MEMORY REFERENCE INSTRUCTIONS
- Define several common memory reference operations and symbol descriptions:
- For example, AND, ADD, LDA, STA, where DR loads data from AR.
- Presents flowchart detailing operational flow through each instruction type from DR loading to processing output.
- Configuration details for input-output systems:
- Includes factors like input and output registers, input/output flags, and interrupt enable flags.
- Serial communication paths and parallel communications details define interactions between devices and processors.
- Instructions follow a pattern determined by yes/no states of flags for input and output conditions.

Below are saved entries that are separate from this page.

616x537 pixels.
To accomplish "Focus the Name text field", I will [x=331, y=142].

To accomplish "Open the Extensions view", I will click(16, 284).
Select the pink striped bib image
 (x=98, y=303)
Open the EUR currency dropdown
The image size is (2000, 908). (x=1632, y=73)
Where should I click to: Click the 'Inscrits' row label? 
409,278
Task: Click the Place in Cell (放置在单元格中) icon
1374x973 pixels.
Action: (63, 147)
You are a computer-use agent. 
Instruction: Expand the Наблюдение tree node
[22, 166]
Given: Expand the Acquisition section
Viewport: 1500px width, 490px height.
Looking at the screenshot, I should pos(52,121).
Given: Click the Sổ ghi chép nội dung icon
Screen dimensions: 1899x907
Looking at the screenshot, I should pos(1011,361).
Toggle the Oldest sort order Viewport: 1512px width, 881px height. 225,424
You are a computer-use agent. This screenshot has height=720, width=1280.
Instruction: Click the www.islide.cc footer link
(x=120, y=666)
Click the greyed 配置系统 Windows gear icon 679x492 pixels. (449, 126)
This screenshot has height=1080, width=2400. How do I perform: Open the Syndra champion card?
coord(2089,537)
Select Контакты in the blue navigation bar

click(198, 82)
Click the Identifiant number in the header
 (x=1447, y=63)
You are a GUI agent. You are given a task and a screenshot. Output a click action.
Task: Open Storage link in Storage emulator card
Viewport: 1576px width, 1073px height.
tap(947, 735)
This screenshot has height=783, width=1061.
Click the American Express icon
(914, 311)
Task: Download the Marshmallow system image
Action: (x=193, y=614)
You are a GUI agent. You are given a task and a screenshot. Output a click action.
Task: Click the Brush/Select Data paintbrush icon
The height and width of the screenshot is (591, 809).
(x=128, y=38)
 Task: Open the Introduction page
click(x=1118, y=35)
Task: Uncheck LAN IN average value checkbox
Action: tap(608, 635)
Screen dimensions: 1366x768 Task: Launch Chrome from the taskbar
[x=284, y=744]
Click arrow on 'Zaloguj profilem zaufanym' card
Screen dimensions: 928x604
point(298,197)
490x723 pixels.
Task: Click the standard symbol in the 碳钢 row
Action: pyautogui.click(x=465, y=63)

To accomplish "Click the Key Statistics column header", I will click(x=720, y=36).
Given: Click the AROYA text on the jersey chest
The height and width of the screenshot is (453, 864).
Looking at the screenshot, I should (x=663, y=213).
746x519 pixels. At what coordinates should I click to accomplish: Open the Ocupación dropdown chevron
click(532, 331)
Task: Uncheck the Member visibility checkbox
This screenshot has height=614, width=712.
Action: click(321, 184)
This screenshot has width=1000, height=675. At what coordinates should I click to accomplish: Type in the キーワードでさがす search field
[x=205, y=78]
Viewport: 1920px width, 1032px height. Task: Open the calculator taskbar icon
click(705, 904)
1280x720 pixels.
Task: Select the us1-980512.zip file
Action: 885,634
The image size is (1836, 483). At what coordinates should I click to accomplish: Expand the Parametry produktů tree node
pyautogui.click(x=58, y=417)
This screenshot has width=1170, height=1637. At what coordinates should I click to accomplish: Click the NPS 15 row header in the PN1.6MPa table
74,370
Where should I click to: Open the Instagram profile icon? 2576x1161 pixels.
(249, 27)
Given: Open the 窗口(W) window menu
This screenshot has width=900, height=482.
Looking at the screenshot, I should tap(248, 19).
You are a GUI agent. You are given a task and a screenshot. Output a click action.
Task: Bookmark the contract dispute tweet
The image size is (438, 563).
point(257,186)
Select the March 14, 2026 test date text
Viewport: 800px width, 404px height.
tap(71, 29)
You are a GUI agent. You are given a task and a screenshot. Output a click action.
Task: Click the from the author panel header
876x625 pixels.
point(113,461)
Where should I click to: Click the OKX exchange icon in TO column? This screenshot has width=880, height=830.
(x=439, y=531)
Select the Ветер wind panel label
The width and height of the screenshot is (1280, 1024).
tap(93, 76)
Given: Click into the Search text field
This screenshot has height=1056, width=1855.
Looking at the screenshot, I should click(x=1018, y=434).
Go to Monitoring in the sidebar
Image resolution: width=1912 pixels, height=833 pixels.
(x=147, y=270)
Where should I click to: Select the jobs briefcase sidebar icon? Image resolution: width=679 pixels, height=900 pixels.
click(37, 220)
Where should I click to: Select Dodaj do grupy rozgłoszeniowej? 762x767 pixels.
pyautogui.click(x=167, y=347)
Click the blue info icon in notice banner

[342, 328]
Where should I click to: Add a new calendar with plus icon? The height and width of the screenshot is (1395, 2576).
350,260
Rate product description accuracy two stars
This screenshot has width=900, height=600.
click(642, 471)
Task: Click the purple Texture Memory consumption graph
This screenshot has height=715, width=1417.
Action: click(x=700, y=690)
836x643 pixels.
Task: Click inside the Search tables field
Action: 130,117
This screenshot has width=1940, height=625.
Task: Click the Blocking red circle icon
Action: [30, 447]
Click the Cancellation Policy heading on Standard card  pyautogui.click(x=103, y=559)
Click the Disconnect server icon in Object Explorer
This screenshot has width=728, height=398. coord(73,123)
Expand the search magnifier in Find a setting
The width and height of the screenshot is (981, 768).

- Each instruction manipulation guides how data is fetched or sent.
PROGRAM-CONTROLLED DATA TRANSFER
- A structured loop highlights interactions between FGI and output flag signals through status checks before transferring data.
- Interrupts are processed differently to save CPU time and allow monitoring outside the CPU when I/O devices initiate requests.
FLOWCHART FOR INTERRUPT CYCLE
- Details how interrupts manage CPU operations, including the management of branch instructions to service routines and returning to execution.
REGISTER TRANSFER OPERATIONS IN INTERRUPT CYCLE
- Describes register transfer statements needed during the interrupt cycle, including the handling of various states.
FURTHER QUESTIONS ON INTERRUPT
- Raises thematic explorations regarding interrupt identification and managing simultaneous requests.
COMPLETE COMPUTER DESCRIPTION
- Comprehensive flowchart and micro-operations to detail the overall functioning of the Basic Computer.
DESIGN OF BASIC COMPUTER (BC)
- Hardware components comprising the Basic Computer:
- Memory unit configuration (4096 x 16).
- Register array and control logic features.
CONTROL OF REGISTERS AND MEMORY
- Detailed how each register modifies the content of the Address Register (AR).
CONTROL OF FLAGS
- Presents control mechanisms for interrupt handling flags (IEN).
CONTROL OF COMMON BUS
- Interaction specifications for bus control and how registers are accessed based on these control lines.
DESIGN OF ACCUMULATOR LOGIC
- Circuit designs associated with the accumulator register (AC) detailing operational changes and logic gates involved in its control.
PROGRAMMING THE BASIC COMPUTER
- Introduction to different programming languages along with their syntax, operations, and implementation strategies.
ASSEMBLER
- Two-pass assembler principles for converting symbolic assembly language to machine code.
SUBROUTINES
- Definitions and examples outlining the use of subroutines within programs along with linkage of parameters and data between subroutines and main programs.
- Example program demonstrating input, output, and character manipulations with flow control embedded within.